Science division of White House office left empty as last staffers depart

WASHINGTON -- The science division of the White House's Office of Science and Technology Policy (OSTP) was unstaffed as of Friday as the three remaining employees departed this week, sources tell CBS News.

All three employees were holdovers from the Obama administration. The departures from the division -- one of four subdivisions within the OSTP -- highlight the different commitment to scientific research under Presidents Obama and Trump. 

Under Mr. Obama, the science division was staffed with nine employees who led the charge on policy issues such as STEM education, biotechnology and crisis response. It's possible that the White House will handle these issues through staff in other divisions within the OSTP.

On Friday afternoon, Eleanor Celeste, the assistant director for biomedical and forensic sciences at the OSTP, tweeted, "Science division out. Mic drop" before leaving the office for the last time.

 

Kumar Garg, a former OSTP staffer under Mr. Obama, also tweeted, "By COB today, number of staffers in White House OSTP's Science Division = 0." 

 

"All of the work that we have been doing is still being done," a White House official familiar with the matter told CBS News, adding that 35 staffers currently work across the OSTP. 

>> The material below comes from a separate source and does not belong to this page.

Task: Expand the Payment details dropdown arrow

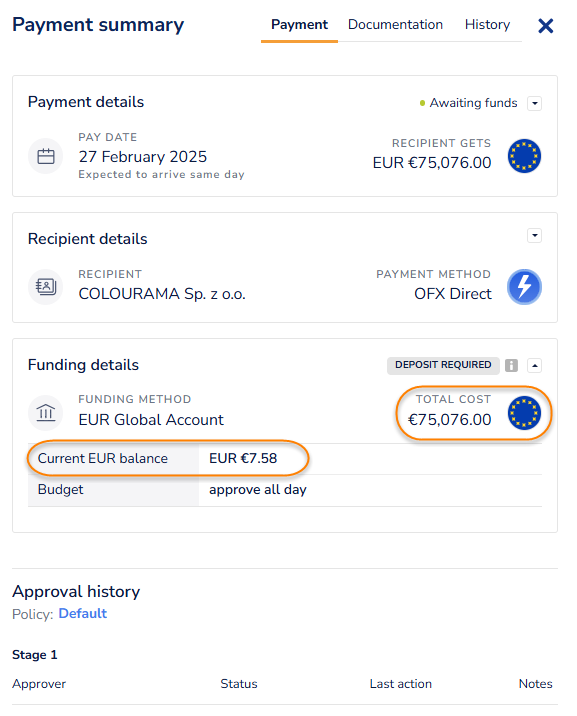Action: [535, 103]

"Under the previous administration, OSTP had grown exponentially over what it had been before," the official said. "Before the Obama administration, it had usually held 50 to 60 or so policy experts, director-level people, for all of OSTP." 

The Obama administration staffed the OSTP with more than 100 employees.

Garg, the Obama-era OSTP staffer who tweeted Friday, said the size of the office under the Obama administration reflected Mr. Obama's "strong belief in science, the growing intersection of science and technology in a range of policy issues, and as showcased in the OSTP exit memo, in a sweeping range of [science and technology] accomplishments by the Obama science team."

The Trump administration hasn't demonstrated the same commitment to science to date, most notably by naming climate change skeptic Scott Pruitt to run the Environmental Protection Agency and announcing the U.S. would withdraw from the Paris climate agreement.

But the Trump White House has decided to continue the tradition of hosting a White House science fair, an event started during the Obama years, CBS News reported in April. On Friday, Mr. Trump signed an executive order re-establishing a National Space Council.